Helsing’s next project is the CA-1 Europa, an unmanned fighter jet. It is expected to be built from lightweight carbon fiber and prepared for deployment toward the end of the decade. The idea is simple and radical: instead of one extraordinarily expensive crewed aircraft, many cheaper unmanned machines capable of taking on dangerous missions without risking a pilot’s life.
This approach changes the logic of air warfare itself. If there is no human being inside the aircraft, commanders can accept bolder routes, deeper strikes, electronic-warfare missions and operations where the loss of the machine is tolerable. Human life no longer limits tactics in the same way, but that fact creates new ethical questions.

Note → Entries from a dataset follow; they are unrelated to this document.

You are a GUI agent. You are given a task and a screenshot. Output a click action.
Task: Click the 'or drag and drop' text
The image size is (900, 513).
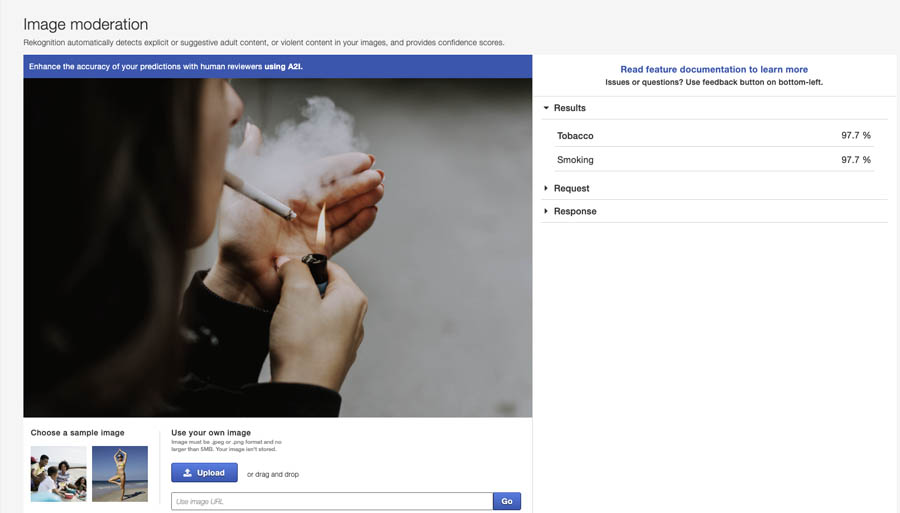tap(273, 474)
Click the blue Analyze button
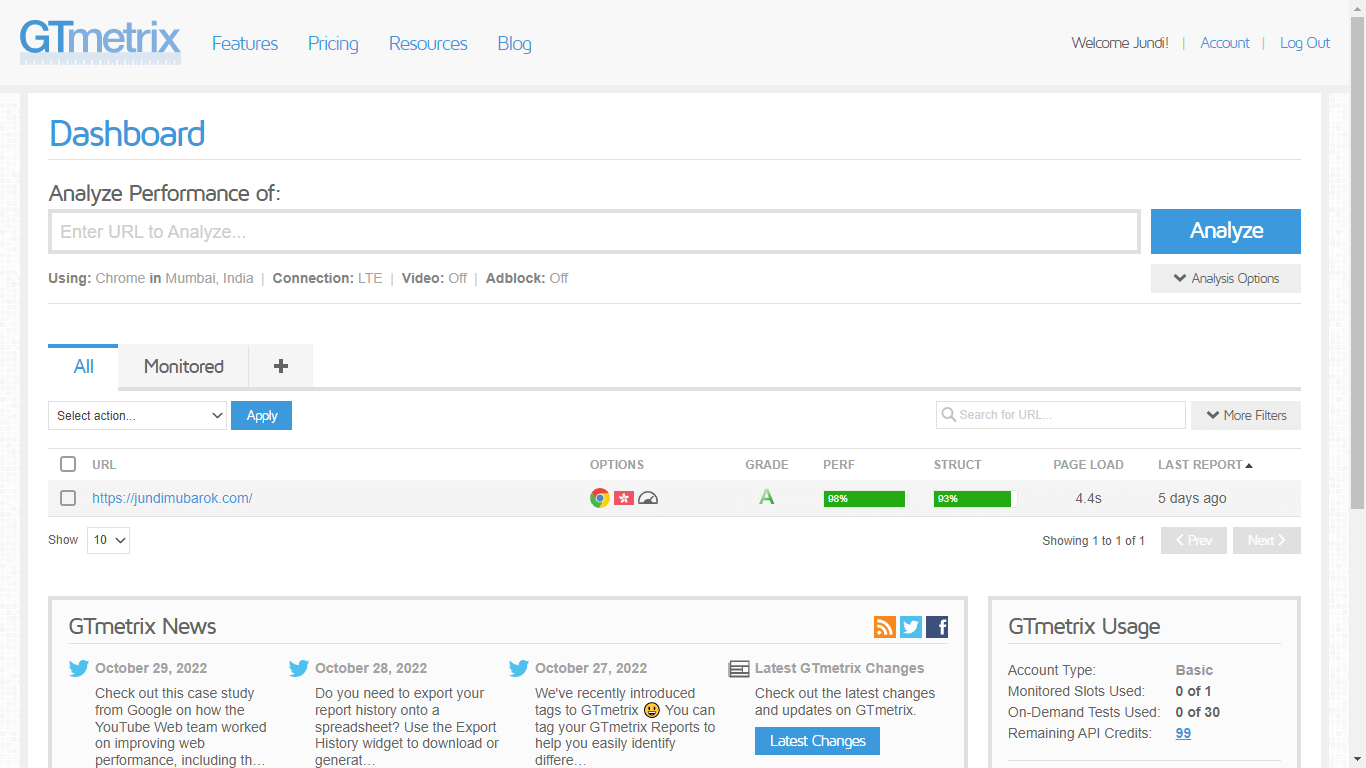The height and width of the screenshot is (768, 1366). tap(1226, 231)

Autonomous weapons do not remove human responsibility. They make it more complicated. Who is accountable for an algorithmic error, a misclassified target, a communications failure or a decision to strike under incomplete information? The faster machines act on the battlefield, the more important the limits of their autonomy become.
Ukraine has therefore become a testing ground not only for technology, but for future rules. The war has shown that drones can save soldiers’ lives, lower the cost of striking targets and give a smaller force a chance against a larger army. But it has also shown how quickly remote killing becomes normalized when a screen, an algorithm and an operator stand between a person and a target.
For investors, all of this looks like a market of enormous growth. For governments, it offers a way to compensate quickly for shortages of traditional weapons. For armies, it promises cheap mass where scarcity once dominated. But for the world, it is also a signal that major powers are preparing not for a generation of peace, but for a long period of armed competition.
That is why Helsing’s story is not merely the story of a successful start-up. It is the story of how the war in Ukraine is reshaping European capitalism, German industry, defense budgets, technological culture and assumptions about future conflict. A drone on a factory table is not a product in the ordinary sense. It is an answer to fear that has become an investment strategy.
In this new world, advantage will belong not only to those with more tanks, but to those who update code faster, scale production more cheaply, collect battlefield data better and connect engineering with the reality of the front. Helsing shows that Europe has begun learning this language.
But every such success carries a darker reflection. If autonomous drone factories are growing, it means governments and investors expect demand. And demand for such systems does not arise from peace, but from the expectation of future wars. Europe is finally building a defense technology base. The question is whether it can use it as deterrence before that base becomes the instrument of the next great war.